*EXERCISE REQUIREMENTS*. Search the records below for the word "Viewport". Copy each line where it occurs.
[[ EXERCISE INPUT, beginning ]]
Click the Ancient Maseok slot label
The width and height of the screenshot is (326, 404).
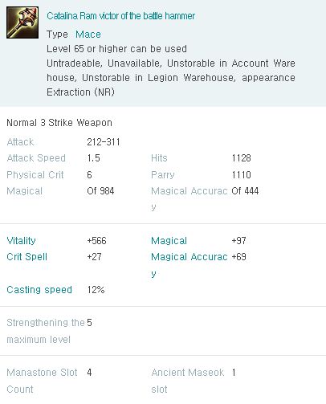(x=188, y=381)

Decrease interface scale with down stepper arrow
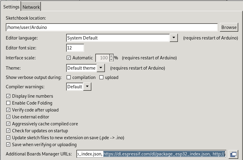click(111, 60)
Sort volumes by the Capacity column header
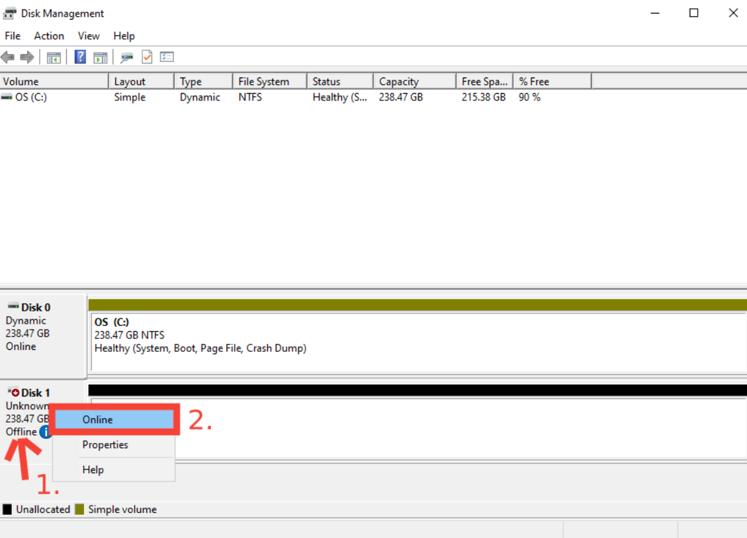The height and width of the screenshot is (538, 747). click(399, 82)
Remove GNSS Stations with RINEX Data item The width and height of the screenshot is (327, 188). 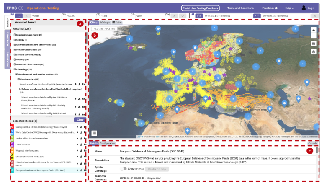click(x=77, y=157)
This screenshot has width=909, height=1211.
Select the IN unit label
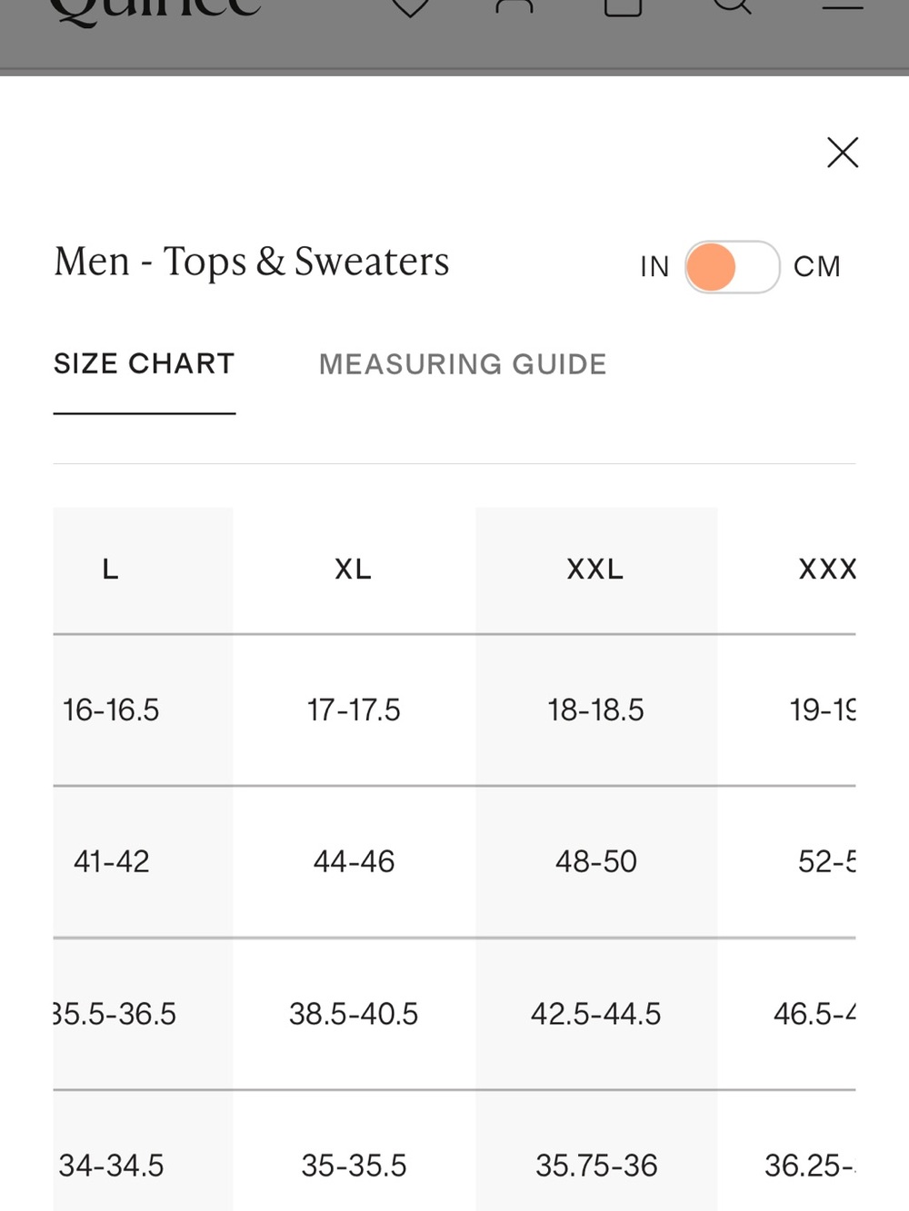click(654, 266)
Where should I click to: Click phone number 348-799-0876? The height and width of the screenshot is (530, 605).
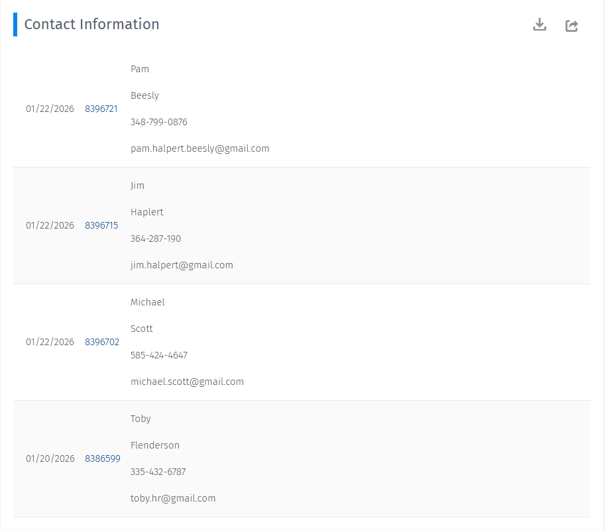point(159,122)
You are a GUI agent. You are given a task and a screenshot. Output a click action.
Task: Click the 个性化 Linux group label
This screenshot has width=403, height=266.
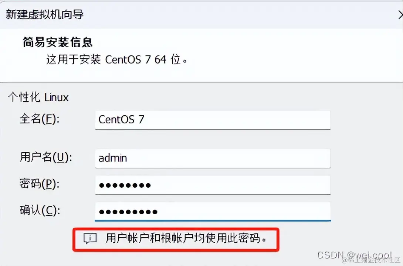click(x=38, y=97)
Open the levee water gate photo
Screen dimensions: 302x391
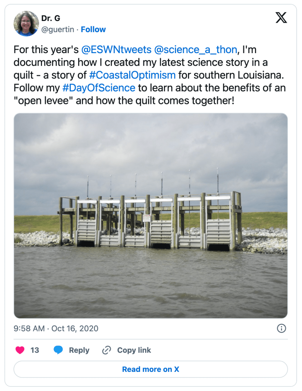point(150,216)
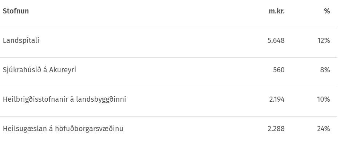
Task: Click the 24% percentage value
Action: (x=324, y=129)
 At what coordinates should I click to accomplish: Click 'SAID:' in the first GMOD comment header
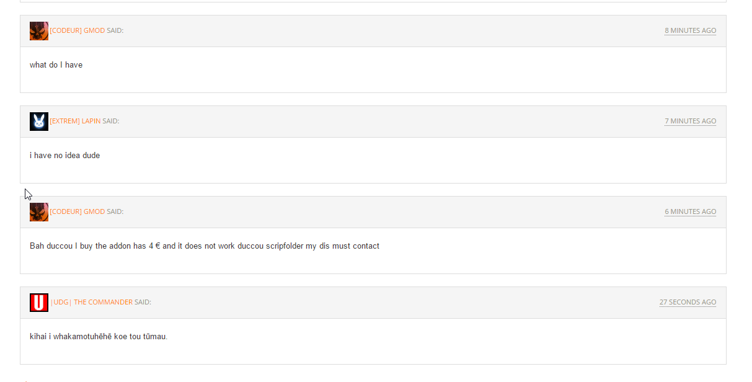click(x=115, y=30)
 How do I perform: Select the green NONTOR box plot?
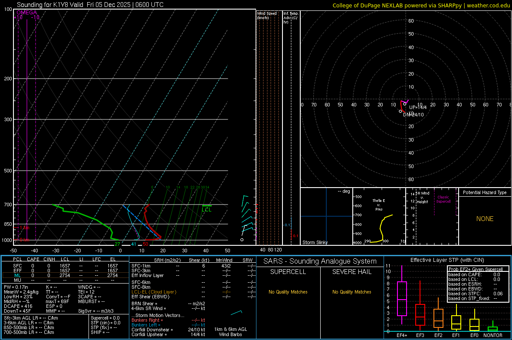click(493, 328)
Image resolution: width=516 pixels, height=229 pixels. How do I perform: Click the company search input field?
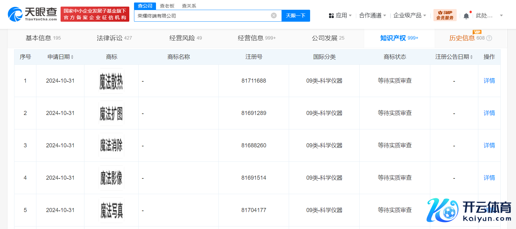click(x=202, y=16)
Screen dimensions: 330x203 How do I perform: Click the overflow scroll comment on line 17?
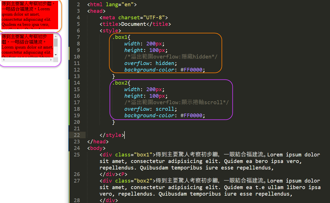pos(176,102)
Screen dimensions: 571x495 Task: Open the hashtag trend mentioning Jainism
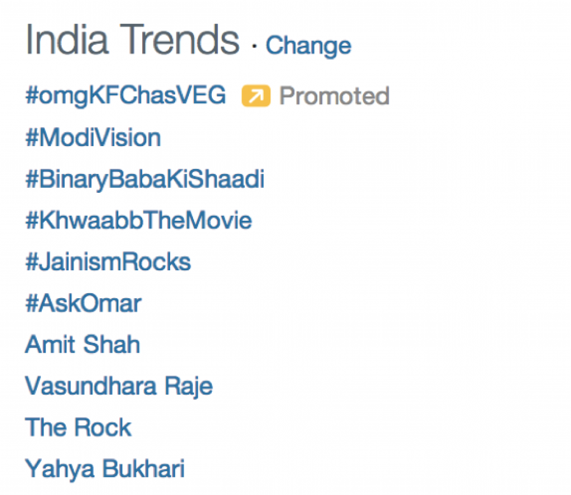[x=108, y=262]
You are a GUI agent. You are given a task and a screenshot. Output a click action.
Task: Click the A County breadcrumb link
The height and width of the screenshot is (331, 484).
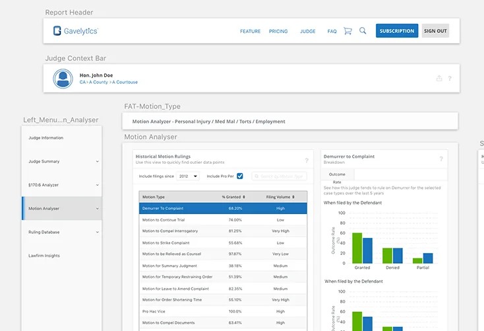pyautogui.click(x=99, y=83)
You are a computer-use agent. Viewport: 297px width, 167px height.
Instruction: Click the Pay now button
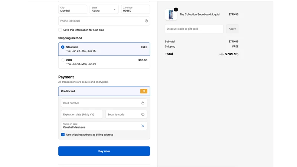click(x=104, y=151)
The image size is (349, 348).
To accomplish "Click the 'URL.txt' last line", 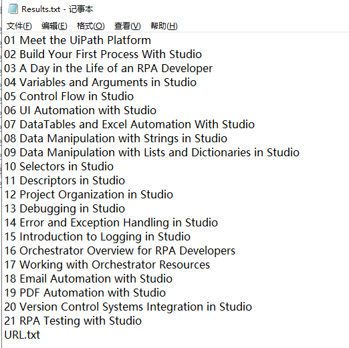I will [x=22, y=335].
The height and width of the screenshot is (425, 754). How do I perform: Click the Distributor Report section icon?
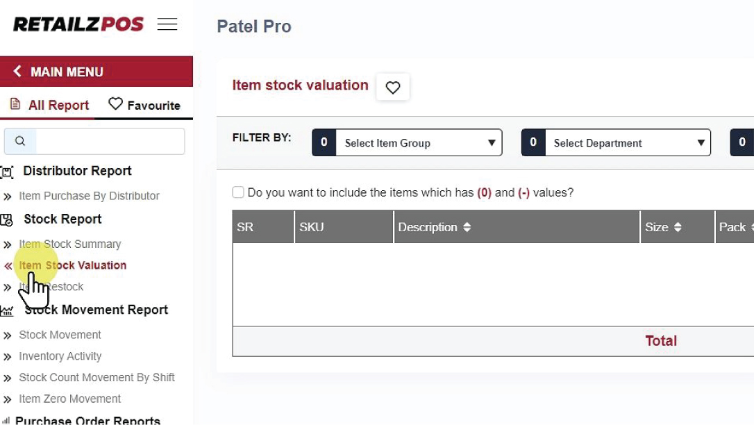point(7,172)
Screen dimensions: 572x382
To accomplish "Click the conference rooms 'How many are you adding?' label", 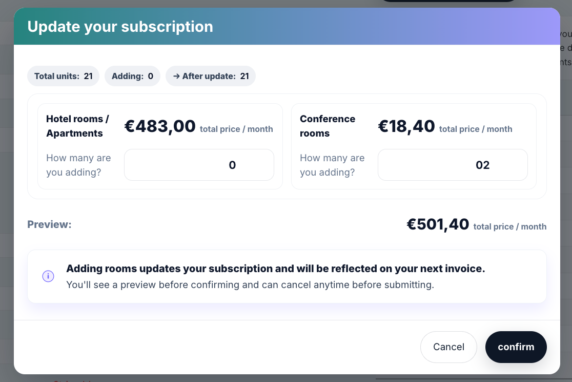I will tap(332, 165).

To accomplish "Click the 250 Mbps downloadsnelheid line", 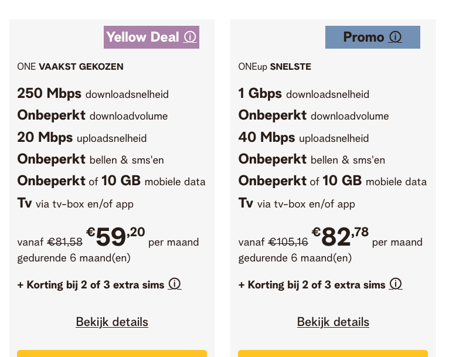I will (x=93, y=94).
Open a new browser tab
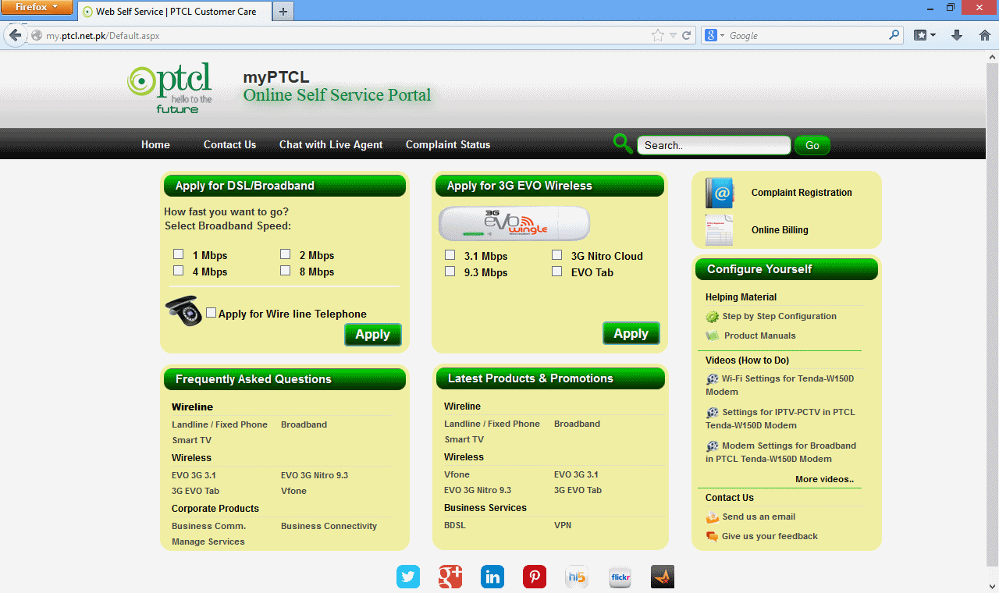The image size is (999, 593). point(282,12)
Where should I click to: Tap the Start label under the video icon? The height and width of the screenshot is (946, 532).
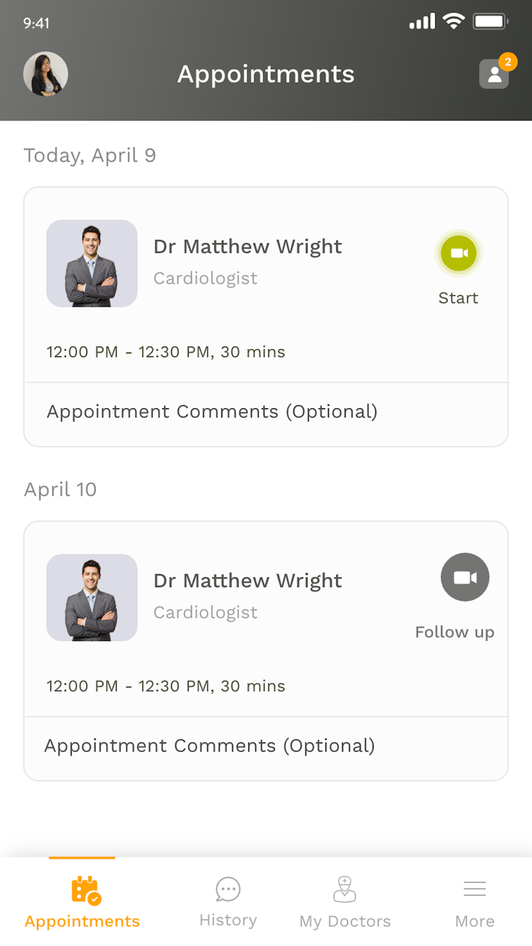pos(458,298)
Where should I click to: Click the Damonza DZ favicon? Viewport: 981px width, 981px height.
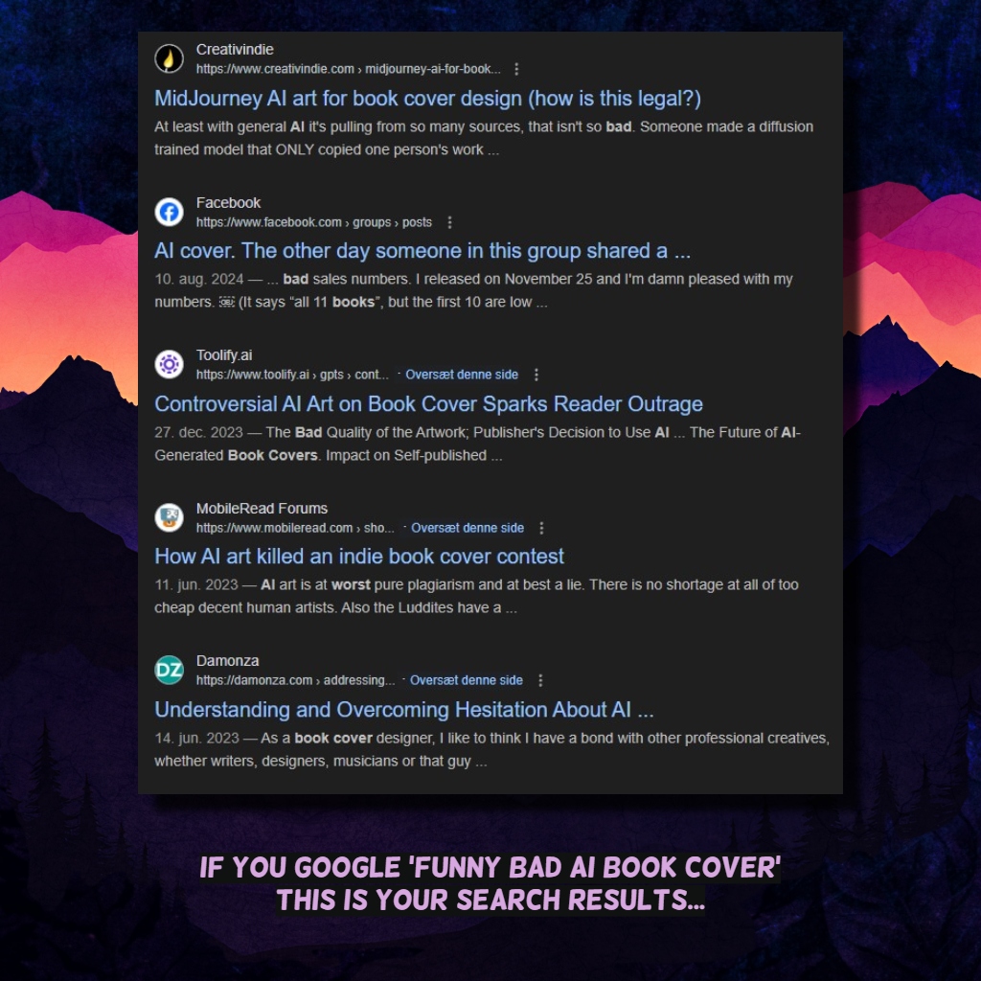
[[ EXERCISE INPUT, end ]]
*RESULT FOR THIS TASK*.
You are a computer-use agent. Viewport: 297px width, 167px height.
Where should I click to: Click the Damonza DZ favicon? Viewport: 981px width, 981px height.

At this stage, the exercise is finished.